[ASSIGNMENT 1] In the biography of Dr. Makary, copy word for word the passage that opens with the words "Dr. Makary is the" and closes with "they undergo surgery.".
[ASSIGNMENT 2] In the biography of Dr. Makary, what is the name of the website he founded to share opioid prescribing recommendations?

[TEXT SECTION]
Dr. Makary is an advocate for health care innovation, writing in The Wall Street Journal and USA Today. He has written extensively on organizational culture, the science of measuring quality in medicine, and health care reform. Dr. Makary is principle investigator of a Robert Wood Foundation Grant to lower health care costs in the U.S. by creating physician-endorsed measures of appropriate medical care and directs the national “Improving Wisely” project to reduce waste in medicine. He speaks nationally on disruptive innovation in health care.
Dr. Makary is the author of two bestselling books: Mama Maggie—a book about a Nobel prize nominee—and Unaccountable, a book about health care transparency. Makary is a frequent medical commentator of NBC and FOX News, commenting on the health care cost crisis, the impact of new technology, and interpreting the latest medical research for everyday consumers. Dr. Makary is a surgical oncologist specializing in minimally-invasive surgery and teaches health policy and management at the Johns Hopkins University School of Medicine.
Dr. Makary is director of The Center for Opioid Research and Education and founder of SolveTheCrisis.org, a website that shares expert opioid prescribing recommendations for common medical procedures for clinicians and patients. The effort uses information to educate patients about opioids before they undergo surgery.
At Johns Hopkins he has served as the endowed chair of gastrointestinal surgery, director of surgical quality and safety, and founding director of the Johns Hopkins Center For Surgical Outcomes Research and Clinical Trials. He has published over 250 scientific articles, including the first description of the surgical checklist, the first study of “frailty” influencing patient outcomes, and the first series of laparoscopic pancreas islet transplant operations. He performed the original studies on surgical “never events” and safety culture measurement in health care. He currently serves as the chief of the Johns Hopkins Center for Islet Transplantation and director of the appropriateness in medicine project at Johns Hopkins.

[SOURCE MATERIAL]
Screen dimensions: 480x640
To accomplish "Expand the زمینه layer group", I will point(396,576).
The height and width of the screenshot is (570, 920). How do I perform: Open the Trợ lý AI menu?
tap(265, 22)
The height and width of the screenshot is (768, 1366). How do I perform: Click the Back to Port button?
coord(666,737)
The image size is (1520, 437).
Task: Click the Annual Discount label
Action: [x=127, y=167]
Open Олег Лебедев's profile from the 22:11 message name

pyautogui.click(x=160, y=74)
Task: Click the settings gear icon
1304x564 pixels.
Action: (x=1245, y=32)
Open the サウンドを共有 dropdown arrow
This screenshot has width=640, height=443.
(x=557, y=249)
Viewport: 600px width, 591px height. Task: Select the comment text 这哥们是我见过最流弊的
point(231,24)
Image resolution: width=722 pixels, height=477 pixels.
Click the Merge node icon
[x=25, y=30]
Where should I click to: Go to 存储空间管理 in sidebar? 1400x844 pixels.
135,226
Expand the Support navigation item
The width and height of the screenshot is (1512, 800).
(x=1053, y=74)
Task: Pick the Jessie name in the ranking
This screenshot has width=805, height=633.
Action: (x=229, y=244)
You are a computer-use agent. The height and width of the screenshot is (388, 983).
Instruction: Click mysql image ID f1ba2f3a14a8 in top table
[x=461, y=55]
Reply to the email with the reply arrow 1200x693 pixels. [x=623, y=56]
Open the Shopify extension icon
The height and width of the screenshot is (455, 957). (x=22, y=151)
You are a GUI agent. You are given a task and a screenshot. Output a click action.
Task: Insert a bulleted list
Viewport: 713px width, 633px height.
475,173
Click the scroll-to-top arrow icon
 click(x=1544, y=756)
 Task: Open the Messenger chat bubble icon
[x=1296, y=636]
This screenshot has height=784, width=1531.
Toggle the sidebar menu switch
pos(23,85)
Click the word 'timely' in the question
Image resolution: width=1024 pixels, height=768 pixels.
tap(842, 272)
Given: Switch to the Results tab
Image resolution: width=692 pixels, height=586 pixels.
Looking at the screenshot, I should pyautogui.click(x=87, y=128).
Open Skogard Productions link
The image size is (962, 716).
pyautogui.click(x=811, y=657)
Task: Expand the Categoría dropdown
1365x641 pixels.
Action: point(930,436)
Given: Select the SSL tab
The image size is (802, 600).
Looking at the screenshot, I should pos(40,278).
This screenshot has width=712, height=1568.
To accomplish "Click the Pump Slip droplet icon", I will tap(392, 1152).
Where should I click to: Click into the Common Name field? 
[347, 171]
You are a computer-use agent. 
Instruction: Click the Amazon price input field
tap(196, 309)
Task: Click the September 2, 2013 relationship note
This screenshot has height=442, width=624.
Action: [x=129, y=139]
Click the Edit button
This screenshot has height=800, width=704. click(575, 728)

[ANSWER 1]
Dr. Makary is the author of two bestselling books: Mama Maggie—a book about a Nobel prize nominee—and Unaccountable, a book about health care transparency. Makary is a frequent medical commentator of NBC and FOX News, commenting on the health care cost crisis, the impact of new technology, and interpreting the latest medical research for everyday consumers. Dr. Makary is a surgical oncologist specializing in minimally-invasive surgery and teaches health policy and management at the Johns Hopkins University School of Medicine.
Dr. Makary is director of The Center for Opioid Research and Education and founder of SolveTheCrisis.org, a website that shares expert opioid prescribing recommendations for common medical procedures for clinicians and patients. The effort uses information to educate patients about opioids before they undergo surgery.

[ANSWER 2] SolveTheCrisis.org